During this technique, you’ll be asked to consider both the advantages and the disadvantages of sustaining your cognitive distortion. You may be asked to fill out a worksheet to list the positives and negatives of maintaining a specific belief. To help you see things clearly, you might be given some questions to answer. For our example, we’ll use the cognitive distortion, “my insomnia will never go away”. With our example cognitive distortion, you might be asked questions like:
- What are you gaining from believing your insomnia won’t go away?
- Does this belief make you more likely to sleep?
- Does thinking this make you feel anxious?
- When you feel anxious, does it make it harder to sleep?
- How is this thought helping you with your insomnia?
The questions you’re asked will depend upon the provider, along with the cognitive distortion you’re addressing. Once you’re able to figure out for yourself just how negatively these beliefs can impact you, you’re likely to be more dedicated to the therapy you’re engaging in. The more dedicated you are, the better results you will get.
Setting aside ‘time to worry’
Setting aside time to worry might sound silly at first, but the technique can actually be beneficial. You might also hear this referred to as ‘structured worry time’. You’ll be guided through setting aside a chosen ‘worry time’ each day. This might be 10 to 30 minutes depending on what your provider (and you) feel is right for you. The aim is to focus on your worries during this time and get them all out of your system. This applies whether your worries are specifically about sleep or other areas of your life. Daily worries which aren’t related to your insomnia can still impact your insomnia negatively and often seem to be amplified at night when you have no distractions, so it’s important to tackle them too.
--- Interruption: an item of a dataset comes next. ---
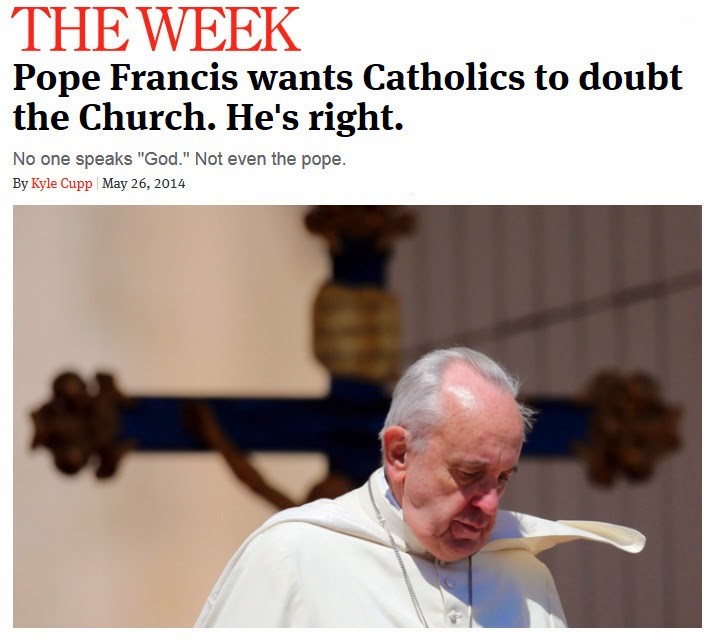This screenshot has width=714, height=642.
Task: Click the Pope Francis article headline
Action: point(347,97)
You might be asked to note your worries down or record yourself talking about them. Some providers may encourage you to visualize the worries leaving your mind and being transferred to the paper or recording, so you are no longer carrying them with you. The rest of the time if a worry comes into your mind, you should set that worry aside and come back to it during your ‘worry time’. If you’re lying in bed and find yourself worrying, remind yourself that you will deal with them in your ‘worry time’ the next day. The idea of this is to train your brain that there is a time and place for worrying, a safe space so to speak, and that it doesn’t need to focus on worries outside of this time (especially not when you are in bed trying to sleep).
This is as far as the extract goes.